Gouvernance locale – le temps d’agir

Le livre vert du ministre Daniel Allain concernant la gouvernance locale est un document de politique publique fort utile. Il est plutôt rare qu’un gouvernement va utiliser cette approche pour susciter une véritable réflexion parmi la population avant de prendre des décisions importantes.

Le livre vert du ministre Allain pose dans un premier temps un regard sur la gouvernance locale au Nouveau-Brunswick depuis la mise en place du programme Chances égales pour tous du gouvernement de Louis Robichaud dans les années soixante. Tout en voulant respecter les principes de celui-ci et l’identité des collectivités locales y compris leur langue et leur culture, le document de réflexion du ministre Allain s’emploie à relever les problèmes et les enjeux auxquels doivent faire face les 340 entités locales de la province.

D’emblée le ministre Allain envisage la diminution du nombre d’entités locales. Toutefois, il insiste sur le respect des principes importants qui sont reconnus par la Loi reconnaissant l’égalité des deux communautés linguistiques officielles dans la province. Au nom de ces principes, aux attributions en santé et en éducation qui sont gérées sur une base communautaire, on pourrait y ajouter l’immigration.

La structure actuelle est trop lourde et ne permet pas de relever les défis liés à la démographie et à l’aménagement du territoire. De plus, 30% de la population de la province n’est pas desservis par un gouvernement local. Les principales réformes de la gouvernance locale remontent aux années quatre-vingt-dix lorsque le gouvernement de Frank McKenna avait imposé des fusions ayant menées à la création de la Ville de Miramichi et à l’expansion de la Ville d’Edmundston. Il avait forcé la création d’un seul corps de police pour les villes de Dieppe, Moncton et Riverview.

Depuis 1999, les gouvernements successifs tant libéraux que progressistes-conservateurs n’ont pas eu le même courage politique. Ils ont préféré adopter une approche volontaire pour les restructurations municipales avec des succès limités. On peut toutefois citer en exemple le cas de la communauté rurale de Haut-Madawaska qui a regroupé en 2017 de manière volontaire quatre villages et plusieurs DSL.

Le ministre Allain propose dans son livre vert plusieurs pistes intéressantes afin de réduire le nombre très élevé d’entités locales dans la province afin de favoriser la nécessaire collaboration régionale. Parmi les modèles de réformes possibles, on peut noter la création de gouvernements locaux en milieu rural et la restructuration de la province en municipalités régionales. La province voisine de la Nouvelle-Écosse peut s’avérer une source d’inspiration. Contrairement au Nouveau-Brunswick, cette province comprend seulement 50 entités gouvernementales locales.

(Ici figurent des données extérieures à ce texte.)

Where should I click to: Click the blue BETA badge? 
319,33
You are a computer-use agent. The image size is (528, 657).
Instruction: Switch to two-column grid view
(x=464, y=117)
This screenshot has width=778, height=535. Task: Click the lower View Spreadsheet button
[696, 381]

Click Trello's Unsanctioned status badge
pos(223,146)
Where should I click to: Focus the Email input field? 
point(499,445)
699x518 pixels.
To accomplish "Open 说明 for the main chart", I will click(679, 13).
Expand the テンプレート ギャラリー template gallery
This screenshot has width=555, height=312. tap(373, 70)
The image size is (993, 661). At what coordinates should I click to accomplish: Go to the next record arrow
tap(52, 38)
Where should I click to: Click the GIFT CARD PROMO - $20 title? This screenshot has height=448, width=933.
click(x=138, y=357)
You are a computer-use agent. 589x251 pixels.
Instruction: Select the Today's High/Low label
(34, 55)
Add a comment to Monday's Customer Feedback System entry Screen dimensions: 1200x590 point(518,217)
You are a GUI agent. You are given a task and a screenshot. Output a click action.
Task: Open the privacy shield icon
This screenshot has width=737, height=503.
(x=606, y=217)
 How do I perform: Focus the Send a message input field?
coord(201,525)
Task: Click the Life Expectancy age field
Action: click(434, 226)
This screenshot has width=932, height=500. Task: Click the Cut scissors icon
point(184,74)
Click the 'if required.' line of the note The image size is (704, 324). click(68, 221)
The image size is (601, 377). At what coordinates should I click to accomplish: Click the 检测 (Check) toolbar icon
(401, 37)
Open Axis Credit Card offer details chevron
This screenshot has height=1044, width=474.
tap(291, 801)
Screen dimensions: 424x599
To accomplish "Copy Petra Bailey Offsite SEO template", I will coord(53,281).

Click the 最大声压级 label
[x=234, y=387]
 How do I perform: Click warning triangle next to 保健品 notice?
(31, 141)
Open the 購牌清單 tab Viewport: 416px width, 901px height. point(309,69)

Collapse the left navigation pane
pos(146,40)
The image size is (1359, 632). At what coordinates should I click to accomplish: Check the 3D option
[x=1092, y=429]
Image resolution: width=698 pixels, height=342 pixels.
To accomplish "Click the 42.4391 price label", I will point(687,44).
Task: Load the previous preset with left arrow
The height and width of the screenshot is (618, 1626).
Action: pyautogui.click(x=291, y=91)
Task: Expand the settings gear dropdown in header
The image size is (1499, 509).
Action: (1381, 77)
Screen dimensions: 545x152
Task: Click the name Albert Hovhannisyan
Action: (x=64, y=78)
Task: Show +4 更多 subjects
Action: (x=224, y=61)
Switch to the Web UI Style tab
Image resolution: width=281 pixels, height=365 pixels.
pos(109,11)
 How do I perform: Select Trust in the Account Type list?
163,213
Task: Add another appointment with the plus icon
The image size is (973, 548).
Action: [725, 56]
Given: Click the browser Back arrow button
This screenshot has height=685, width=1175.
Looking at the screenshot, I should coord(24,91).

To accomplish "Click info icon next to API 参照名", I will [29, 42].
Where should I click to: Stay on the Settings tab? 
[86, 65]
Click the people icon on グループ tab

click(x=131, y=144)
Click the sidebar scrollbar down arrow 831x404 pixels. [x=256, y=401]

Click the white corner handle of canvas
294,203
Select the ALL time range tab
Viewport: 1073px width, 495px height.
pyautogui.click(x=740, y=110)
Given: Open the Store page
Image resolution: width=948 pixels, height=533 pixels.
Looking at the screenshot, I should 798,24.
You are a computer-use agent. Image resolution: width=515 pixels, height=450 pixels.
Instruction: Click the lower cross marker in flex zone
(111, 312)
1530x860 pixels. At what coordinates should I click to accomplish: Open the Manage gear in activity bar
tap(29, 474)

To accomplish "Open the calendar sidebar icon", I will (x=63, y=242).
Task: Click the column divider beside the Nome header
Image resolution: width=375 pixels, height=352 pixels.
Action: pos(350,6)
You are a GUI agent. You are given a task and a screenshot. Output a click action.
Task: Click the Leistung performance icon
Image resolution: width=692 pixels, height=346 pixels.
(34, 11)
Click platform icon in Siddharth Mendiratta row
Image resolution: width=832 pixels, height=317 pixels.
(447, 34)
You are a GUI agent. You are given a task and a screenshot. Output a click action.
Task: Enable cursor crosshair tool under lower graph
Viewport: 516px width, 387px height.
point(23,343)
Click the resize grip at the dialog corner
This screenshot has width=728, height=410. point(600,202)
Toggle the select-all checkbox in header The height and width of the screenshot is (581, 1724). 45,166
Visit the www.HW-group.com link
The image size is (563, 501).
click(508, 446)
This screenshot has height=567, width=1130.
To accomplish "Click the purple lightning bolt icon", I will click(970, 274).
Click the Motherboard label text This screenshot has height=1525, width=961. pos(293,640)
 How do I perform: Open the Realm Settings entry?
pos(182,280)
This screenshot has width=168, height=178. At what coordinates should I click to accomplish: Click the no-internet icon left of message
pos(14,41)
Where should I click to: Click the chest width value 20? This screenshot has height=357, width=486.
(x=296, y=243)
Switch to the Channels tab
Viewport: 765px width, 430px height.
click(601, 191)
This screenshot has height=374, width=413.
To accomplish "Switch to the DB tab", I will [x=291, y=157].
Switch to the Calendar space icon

Les consultations entourant le livre vert vont déboucher d’ici la fin de 2021 à la publication d’un livre blanc qui lui va annoncer les changements voulus par le gouvernement de Blaine Higgs. Des projets de loi devraient être déposés à ce moment à l’Assemblée législative. Il est à souhaiter que ceux-ci seront ambitieux et à la hauteur des défis de la gouvernance locale en ce 21e siècle.